Menyelamatkan Anak Bangsa dari Bahaya Narkoba
Suaratapian.com JAKARTA-Dalam rangka Perayaan Hari Anak Nasional 2020, Pangayuban Media Online (PAMEO) memprakarsari diskusi bertema “Menyelamatkan Anak Dari Bahaya Narkoba.” Sebelumnya Kepala Badan Narkotika Nasional (BNN) Komisiaris Jenderal Pol. Drs. Heru Winarko, SH menyebut, bahwa angka penyalahgunaan narkoba pada kalangan pelajar, mencapai angka 2,29 juta orang (survey 13 ibukota provinsi di Indonesia, 2018). Inilah realitas yang perlu menjadi perhatian bersama terkait masalah anak Indonesia.
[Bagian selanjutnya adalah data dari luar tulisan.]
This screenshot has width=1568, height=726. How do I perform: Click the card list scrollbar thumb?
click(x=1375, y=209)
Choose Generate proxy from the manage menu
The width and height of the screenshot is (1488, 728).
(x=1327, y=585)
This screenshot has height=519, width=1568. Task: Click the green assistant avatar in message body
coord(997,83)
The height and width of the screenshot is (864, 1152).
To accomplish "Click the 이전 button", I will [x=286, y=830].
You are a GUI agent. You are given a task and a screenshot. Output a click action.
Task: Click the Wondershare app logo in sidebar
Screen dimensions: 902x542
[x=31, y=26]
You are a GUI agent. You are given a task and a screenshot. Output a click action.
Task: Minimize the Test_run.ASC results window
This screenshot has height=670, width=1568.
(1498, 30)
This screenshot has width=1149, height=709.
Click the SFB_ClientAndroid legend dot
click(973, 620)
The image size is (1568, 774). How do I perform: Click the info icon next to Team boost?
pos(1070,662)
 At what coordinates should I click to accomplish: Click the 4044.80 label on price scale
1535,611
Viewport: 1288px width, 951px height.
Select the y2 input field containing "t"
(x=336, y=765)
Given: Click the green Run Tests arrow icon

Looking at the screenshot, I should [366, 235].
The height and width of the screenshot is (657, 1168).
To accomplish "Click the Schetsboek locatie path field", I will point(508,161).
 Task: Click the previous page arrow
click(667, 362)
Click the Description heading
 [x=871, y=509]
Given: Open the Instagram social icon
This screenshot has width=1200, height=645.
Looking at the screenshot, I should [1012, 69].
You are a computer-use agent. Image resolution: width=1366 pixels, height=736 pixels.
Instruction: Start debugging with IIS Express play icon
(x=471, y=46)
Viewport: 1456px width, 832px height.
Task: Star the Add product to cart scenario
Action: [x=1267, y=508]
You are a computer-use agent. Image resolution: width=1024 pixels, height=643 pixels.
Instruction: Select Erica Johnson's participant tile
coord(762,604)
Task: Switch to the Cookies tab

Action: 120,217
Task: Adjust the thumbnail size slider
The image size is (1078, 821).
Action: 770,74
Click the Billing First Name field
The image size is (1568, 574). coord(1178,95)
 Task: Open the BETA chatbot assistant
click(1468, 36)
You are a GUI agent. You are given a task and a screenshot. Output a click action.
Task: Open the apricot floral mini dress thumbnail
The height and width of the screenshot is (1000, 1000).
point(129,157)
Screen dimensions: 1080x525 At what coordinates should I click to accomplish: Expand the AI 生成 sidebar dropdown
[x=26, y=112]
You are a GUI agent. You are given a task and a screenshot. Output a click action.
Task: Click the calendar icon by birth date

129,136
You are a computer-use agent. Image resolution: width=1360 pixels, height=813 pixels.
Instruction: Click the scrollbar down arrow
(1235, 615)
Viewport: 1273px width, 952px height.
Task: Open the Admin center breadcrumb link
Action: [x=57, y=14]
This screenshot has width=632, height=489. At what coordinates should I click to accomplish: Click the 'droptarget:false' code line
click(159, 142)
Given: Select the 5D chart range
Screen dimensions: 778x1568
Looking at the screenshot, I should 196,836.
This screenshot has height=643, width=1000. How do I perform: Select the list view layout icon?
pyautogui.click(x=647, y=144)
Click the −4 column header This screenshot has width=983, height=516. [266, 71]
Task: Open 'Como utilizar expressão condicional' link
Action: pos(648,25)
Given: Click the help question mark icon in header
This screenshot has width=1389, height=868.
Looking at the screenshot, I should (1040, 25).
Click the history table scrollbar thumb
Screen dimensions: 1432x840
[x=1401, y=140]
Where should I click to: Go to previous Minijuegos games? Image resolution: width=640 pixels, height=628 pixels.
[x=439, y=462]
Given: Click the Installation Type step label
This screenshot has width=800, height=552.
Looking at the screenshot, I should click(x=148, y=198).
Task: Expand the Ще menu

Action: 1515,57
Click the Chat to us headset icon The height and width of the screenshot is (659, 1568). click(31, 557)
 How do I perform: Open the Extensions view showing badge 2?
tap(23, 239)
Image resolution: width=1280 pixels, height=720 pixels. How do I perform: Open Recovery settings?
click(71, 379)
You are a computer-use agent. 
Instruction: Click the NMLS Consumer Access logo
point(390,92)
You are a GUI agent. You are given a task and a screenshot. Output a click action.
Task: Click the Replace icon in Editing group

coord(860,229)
Karenanya, dalam rangka memperingati Hari Anak Nasional Tahun 2020, dengan mengusung tema “Anak Terlindungi, Indonesia Maju” dan dalam semangat Hari Anti Narkotika Internasional (HANI) Tahun 2020, yang bertemakan “Hidup 100% di Era New Normal Sadar, Sehat, Produktif dan Bahagia Tanpa Narkoba”, serta sebagai wujud apresiasi upaya penanggulangan bahaya narkoba, khususnya yang dilakukan oleh BNN, dan sebagai dukungan moral terhadap kinerja pemberantasan narkoba yang dipimpin Deputi Pemberantasan BNN Irjen Pol. Drs. Arman Depari.
Tentu, Paguyuban Media Online (PAMEO), didukung oleh Perkumpulan Multimedia Transformasi Indonesia (MATRA ID), dan Dewan Pimpinan Pusat Gerakan Angkatan Muda Kristen Indonesia (DPP GAMKI). Diskusi Online Hari Anak Nasional 2020, via aplikasi Zoom Meeting, Kamis, (23/7/20) dihadiri puluhan peserta.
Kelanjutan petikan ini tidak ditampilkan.